Section: New Software and Platforms
COmparing Continuous Optimizers
Keywords: Benchmarking - Numerical optimization - Black-box optimization - Stochastic optimization
COmparing Continuous Optimisers (COCO)  is a tool for benchmarking algorithms for black-box optimisation. COCO facilitates systematic experimentation in the field of continuous optimization. COCO provides: (1) an experimental framework for testing the algorithms, (2) post-processing facilities for generating publication quality figures and tables, (3) LaTeX templates of articles which present the figures and tables in a single document.
The COCO software is composed of two parts: (i) an interface available in different programming languages (C/C++, Java, Matlab/Octave, Python) which allows to run and log experiments on a suite of test functions. Several testbeds are provided. (ii) a Python tool for generating figures and tables that can be browsed in html or used in LaTeX templates.
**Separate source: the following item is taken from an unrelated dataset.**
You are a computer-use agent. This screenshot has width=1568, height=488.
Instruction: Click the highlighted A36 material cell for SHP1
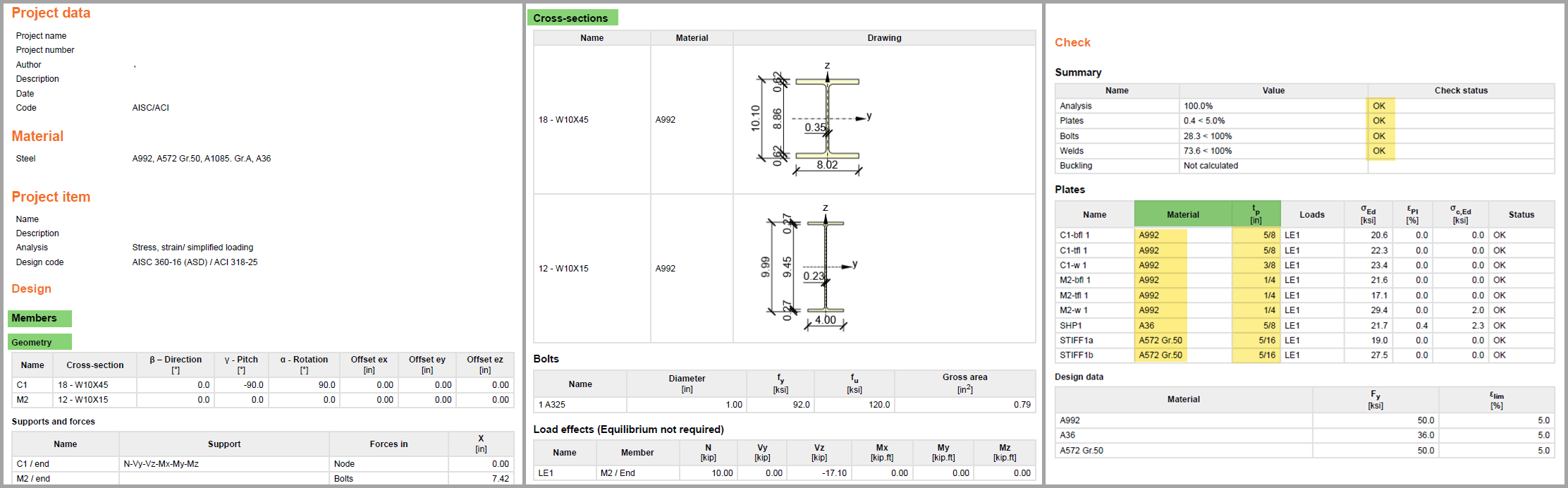[x=1147, y=326]
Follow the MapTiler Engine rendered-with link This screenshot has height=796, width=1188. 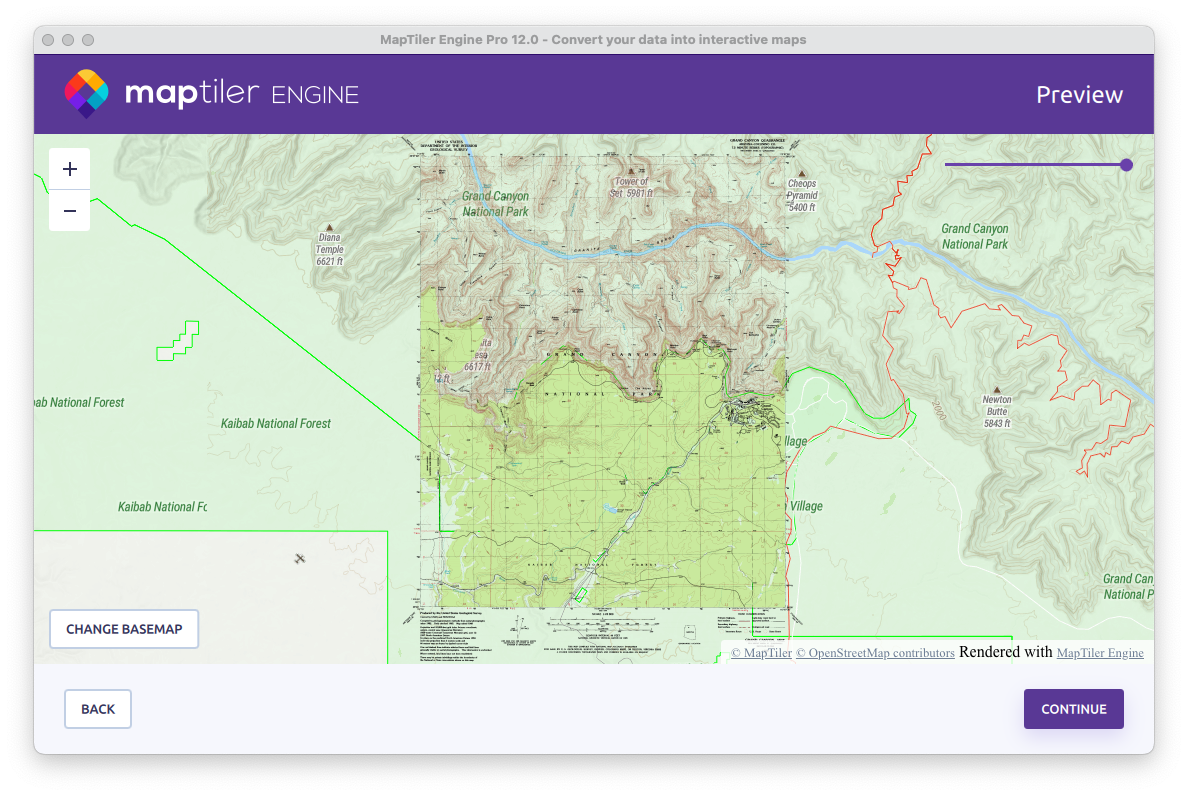pyautogui.click(x=1100, y=653)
The COCO platform provides the functionality to automatically benchmark optimization algorithms for bounded or unbounded, (yet) unconstrained optimization problems in continuous domains. Benchmarking is a vital part of algorithm engineering and a necessary path to recommend algorithms for practical applications. The COCO platform releases algorithm developers and practitioners alike from (re-)writing test functions, logging, and plotting facilities by providing an easy-to-handle interface in several programming languages. The COCO platform has been developed since 2007 and has been used extensively within the “Blackbox Optimization Benchmarking (BBOB)” workshop series since 2009. Overall, 140+ algorithms and algorithm variants by contributors from all over the world have been benchmarked with the platform so far and all data is publicly available for the research community. A new test suite of bi-objective problems  has been used for the BBOB-2016 workshop at GECCO.